» **Actividad**:
Prosigue el fragmento sobre la política monetaria de la Fed a partir de su última oración.

» **Fragmento para leer**:
#####

Esta triplicación en la tasa de expansión mensual de la oferta monetaria es lo que alimenta los temores de un episodio inflacionario persistente. Claro está que Estados Unidos tiene el privilegio de contar con una moneda —el dólar— de aceptación universal como medio de pago y reserva de valor, lo que equivale a decir que la demanda de dinero sería lo suficientemente vasta como para absorber la oferta sin que necesariamente se traduzca en una mayor inflación (por eso cualquier economía sudamericana terminaría en hiperinflación si se embarcase en la misma aventura).

En todo caso, la Fed ya puso las barbas en remojo y este mes anunció el comienzo de la desarticulación del QE con una reducción de la compra de bonos a un ritmo de US$ 15 billones al mes (conocido como tapering). Se estima que a mediados de 2022 finalizarían las compras, y el siguiente paso sería el aumento en la tasa de interés. Todo lo cual llevará a un mayor costo del crédito que hará más difícil la vida de los consumidores norteamericanos.

#####

Entradas guardadas:

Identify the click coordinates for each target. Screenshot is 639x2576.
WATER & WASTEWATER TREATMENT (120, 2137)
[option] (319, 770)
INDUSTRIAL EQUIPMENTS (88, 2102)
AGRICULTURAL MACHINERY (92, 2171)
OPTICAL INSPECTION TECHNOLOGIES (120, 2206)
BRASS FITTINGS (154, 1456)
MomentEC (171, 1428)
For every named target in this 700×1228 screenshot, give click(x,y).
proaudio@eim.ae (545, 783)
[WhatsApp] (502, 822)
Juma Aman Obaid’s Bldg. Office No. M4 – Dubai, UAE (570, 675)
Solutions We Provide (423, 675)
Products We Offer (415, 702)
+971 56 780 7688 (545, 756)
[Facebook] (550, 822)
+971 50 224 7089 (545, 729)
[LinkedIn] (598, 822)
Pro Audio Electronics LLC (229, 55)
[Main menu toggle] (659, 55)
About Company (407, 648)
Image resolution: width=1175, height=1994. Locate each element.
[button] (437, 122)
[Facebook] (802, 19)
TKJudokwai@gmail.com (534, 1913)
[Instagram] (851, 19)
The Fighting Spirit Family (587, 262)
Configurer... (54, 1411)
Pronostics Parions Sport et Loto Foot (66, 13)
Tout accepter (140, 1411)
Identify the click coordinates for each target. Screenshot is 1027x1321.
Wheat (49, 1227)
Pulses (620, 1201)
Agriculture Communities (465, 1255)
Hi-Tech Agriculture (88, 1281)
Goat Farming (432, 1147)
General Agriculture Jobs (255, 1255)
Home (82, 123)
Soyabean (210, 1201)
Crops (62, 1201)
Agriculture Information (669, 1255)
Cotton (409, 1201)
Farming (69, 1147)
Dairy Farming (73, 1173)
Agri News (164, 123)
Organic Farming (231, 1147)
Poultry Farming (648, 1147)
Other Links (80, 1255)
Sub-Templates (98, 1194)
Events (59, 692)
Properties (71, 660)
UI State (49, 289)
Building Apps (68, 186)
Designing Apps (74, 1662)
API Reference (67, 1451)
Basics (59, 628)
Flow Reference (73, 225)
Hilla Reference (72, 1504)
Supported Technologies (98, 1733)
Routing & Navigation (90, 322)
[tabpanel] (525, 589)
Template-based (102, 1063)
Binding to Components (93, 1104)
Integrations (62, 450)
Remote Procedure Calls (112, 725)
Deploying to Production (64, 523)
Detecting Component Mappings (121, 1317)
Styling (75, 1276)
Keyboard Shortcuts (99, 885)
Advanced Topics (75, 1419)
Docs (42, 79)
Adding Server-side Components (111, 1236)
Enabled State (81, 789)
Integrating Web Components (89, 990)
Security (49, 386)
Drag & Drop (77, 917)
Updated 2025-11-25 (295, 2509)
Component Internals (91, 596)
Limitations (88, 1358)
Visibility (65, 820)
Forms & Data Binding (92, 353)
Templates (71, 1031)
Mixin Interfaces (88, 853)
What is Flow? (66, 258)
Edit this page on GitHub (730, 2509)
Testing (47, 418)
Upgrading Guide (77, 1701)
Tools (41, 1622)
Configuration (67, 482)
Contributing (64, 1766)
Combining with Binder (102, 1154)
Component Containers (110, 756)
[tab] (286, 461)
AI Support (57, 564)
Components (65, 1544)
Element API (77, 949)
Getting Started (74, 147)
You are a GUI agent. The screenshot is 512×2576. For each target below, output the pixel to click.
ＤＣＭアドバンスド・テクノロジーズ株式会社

#####

» **Espacio de respuesta**:
En América Latina, los motivos de la mayor inflación parecen no estar asociados a este enfoque, con la salvedad de Argentina y Venezuela donde el desorden monetario es evidente (por cierto, en octubre Venezuela suprimió seis ceros a la moneda, con lo cual ya acumula catorce ceros eliminados en los últimos trece años; es decir más de un cero por año). Es buena noticia, pues aleja los fantasmas de inflación crónica padecida en el siglo XX. Lo que habría es un componente de inflación importada por el alza en los precios internacionales. En el gráfico adjunto se puede ver cómo, luego del apagón económico mundial en abril de 2020, los precios de los commodities energéticos y alimenticios comenzaron a trepar hasta terminar muy por encima de los niveles pre pandemia. Nuevamente el efecto COVID explica en buena medida este comportamiento. La reactivación económica en el mundo y el aumento de la movilidad impulsaron fuertemente la demanda mientras que la oferta estuvo a la zaga, en parte por las dificultades logísticas suscitadas con el coronavirus, pero también por el retraso en retomar el proceso productivo suspendido tras el desplome de 2020. Tal fue el caso del petróleo, que se derramó en mayores costos de transporte en todos los países (gráfico 5). Finalmente, existe la sospecha de que la consabida expansión monetaria de EEUU generó una burbuja en el precio de activos financieros como las acciones (el índice S&P 500 escaló a niveles récord), pero también los futuros, cuyo activo subyacente son los commodities. Ello deja abierta la interrogante de lo que podrá ocurrir en estos mercados, cuando la Fed revierta su política.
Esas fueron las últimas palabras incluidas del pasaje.